We then went on to talk about instances of plagiarism we have witnessed or known about. One teacher present talked of a student she had who lifted his paper from a model paper displayed on the website, only making minor adjustments to paragraphs. She happened to have recently looked at that very paper on the website, so recognized it immediately, and when she spoke with the student about it, he apologized, explaining that he was frustrated with the course as he had been working hard, yet only received a C+.

Another case known about was a student who had taken the course before with a different teacher, but one who had used the same first sequence. Although the assignment questions were therefore a little different, the authors were the same, and the student simply handed in papers from the previous semester, without even remembering to change the date! We laughed at how students are often not very good at covering up their tracks.

In yet another case, a student self plagiarized, by using half of what he had written in Paper 5 in Paper 6. He had been doing well up until then, and when confronted with what he had done, he said he was tired and could not redo it, which lowered his course grade, but he did not fail the course.

We also discussed students who are friends in the dorm or from the same class, handing in an almost identical paper, perhaps with the order of paragraphs changed.
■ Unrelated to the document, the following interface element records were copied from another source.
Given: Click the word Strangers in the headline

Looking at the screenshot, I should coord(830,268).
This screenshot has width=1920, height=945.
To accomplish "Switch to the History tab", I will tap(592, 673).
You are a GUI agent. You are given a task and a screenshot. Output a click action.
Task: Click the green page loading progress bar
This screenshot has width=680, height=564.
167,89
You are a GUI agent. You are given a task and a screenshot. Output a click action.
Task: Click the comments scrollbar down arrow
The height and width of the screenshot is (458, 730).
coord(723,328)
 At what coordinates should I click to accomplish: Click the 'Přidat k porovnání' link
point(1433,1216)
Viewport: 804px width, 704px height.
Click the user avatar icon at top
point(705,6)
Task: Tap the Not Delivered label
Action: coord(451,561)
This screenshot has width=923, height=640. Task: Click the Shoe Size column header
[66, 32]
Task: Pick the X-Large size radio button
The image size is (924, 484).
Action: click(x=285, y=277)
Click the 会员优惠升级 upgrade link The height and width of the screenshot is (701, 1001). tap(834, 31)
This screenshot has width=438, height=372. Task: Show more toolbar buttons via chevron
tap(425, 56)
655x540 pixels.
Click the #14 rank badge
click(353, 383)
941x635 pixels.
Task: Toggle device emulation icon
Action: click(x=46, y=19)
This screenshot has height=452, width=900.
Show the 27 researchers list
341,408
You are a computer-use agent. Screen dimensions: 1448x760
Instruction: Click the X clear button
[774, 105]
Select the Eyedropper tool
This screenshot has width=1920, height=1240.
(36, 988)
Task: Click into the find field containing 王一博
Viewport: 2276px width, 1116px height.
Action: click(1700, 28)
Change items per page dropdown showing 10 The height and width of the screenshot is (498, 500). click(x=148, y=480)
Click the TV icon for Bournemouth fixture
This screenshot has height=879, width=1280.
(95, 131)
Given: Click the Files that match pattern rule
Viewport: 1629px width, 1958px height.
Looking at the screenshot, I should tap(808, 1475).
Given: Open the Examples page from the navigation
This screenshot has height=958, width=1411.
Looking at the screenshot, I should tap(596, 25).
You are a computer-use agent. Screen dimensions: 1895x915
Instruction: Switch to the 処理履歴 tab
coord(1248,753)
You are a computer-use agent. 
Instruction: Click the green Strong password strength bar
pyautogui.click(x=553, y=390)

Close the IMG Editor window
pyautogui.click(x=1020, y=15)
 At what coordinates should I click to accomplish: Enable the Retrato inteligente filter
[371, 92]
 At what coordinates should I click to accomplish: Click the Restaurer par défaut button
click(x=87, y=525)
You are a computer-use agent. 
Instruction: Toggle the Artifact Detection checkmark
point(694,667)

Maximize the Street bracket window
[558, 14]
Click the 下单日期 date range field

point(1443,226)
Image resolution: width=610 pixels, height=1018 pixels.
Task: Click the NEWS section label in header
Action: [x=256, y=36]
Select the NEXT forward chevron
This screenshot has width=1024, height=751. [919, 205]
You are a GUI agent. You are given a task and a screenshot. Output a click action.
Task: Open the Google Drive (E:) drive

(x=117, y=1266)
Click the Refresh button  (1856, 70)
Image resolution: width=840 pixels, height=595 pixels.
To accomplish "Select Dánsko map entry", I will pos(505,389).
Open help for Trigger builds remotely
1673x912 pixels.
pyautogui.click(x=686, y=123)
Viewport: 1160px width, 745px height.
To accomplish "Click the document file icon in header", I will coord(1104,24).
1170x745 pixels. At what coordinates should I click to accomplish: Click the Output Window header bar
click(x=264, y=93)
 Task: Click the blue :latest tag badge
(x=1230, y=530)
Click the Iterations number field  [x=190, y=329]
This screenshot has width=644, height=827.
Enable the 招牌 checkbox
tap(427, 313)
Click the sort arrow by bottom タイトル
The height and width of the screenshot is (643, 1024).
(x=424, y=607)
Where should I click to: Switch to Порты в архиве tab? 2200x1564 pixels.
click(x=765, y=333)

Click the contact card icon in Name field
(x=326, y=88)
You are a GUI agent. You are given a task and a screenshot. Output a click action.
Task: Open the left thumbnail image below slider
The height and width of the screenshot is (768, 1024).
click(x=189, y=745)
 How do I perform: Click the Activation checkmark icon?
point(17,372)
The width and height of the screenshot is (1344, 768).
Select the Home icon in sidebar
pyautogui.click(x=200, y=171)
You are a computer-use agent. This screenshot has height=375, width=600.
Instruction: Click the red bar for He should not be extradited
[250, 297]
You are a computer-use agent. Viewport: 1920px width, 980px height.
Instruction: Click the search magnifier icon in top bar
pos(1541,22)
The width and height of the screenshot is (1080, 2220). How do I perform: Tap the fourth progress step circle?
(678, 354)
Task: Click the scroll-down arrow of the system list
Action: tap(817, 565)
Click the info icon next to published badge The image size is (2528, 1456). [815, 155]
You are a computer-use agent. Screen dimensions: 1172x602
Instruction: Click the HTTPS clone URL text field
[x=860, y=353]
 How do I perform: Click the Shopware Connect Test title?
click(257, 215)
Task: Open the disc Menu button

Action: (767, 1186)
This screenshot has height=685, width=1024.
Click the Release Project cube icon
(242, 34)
A fascinating revelation was the increased scope to plagiarise in the Hybrid course, as it is simple to copy and paste, but what was completely unexpected was the fact that a student plagiarized a response in the Discussion Forum, by pasting in comments from Wikipedia as his own, as he did not acknowledge the source. Even though this is not plagiarism in an essay, which is the usual location of plagiarism, we decided that it was still plagiarism, none-the-less, and as such the student should be asked about it, and should confess.

We talked about whether, if students had to sign an oath that their work was their own, plagiarism would decrease, and one teacher present said it would.

We moved then to the question of the narrow dividing line between collaboration and plagiarism, and looked at, whereas it is clearly not acceptable to use someone else’s words without citing the source, whether it is acceptable to use someone else’s ideas without acknowledgment. Here we were quite divided, as some felt that a class is all about the mutual construction of ideas and knowledge-building, and that ideas function as important exemplars for teaching and learning. Furthermore one teacher thought it would be impossible to police and keep track as to who contributed each idea. But there were others who felt ideas and inspirations should be acknowledged as respect to the individual and independent thinker, and one teacher talked about the analogy with patents. We then started to tie this in to not only prestige of being the originator of an idea, but also wealth associated with invention.

But certainly discussions of plagiarism are not always straight forward. What do we do, for example, with “common knowledge”? Does everyone know it, or is it culture and time dependent, in which case should the source be acknowledged? And what should happen in the instances where a professor perhaps plagiarises from his or her graduate students? Furthermore, what if someone feels she is contributing an original thought, only to find that it has been discovered and discussed before? Are there, in fact, a finite number of ideas, and just many variations on the same theme? Or would it be fair to say that two students might, as a starting point, share similar ideas about a connection or topic, but might, in the execution, write what ultimately looks very different?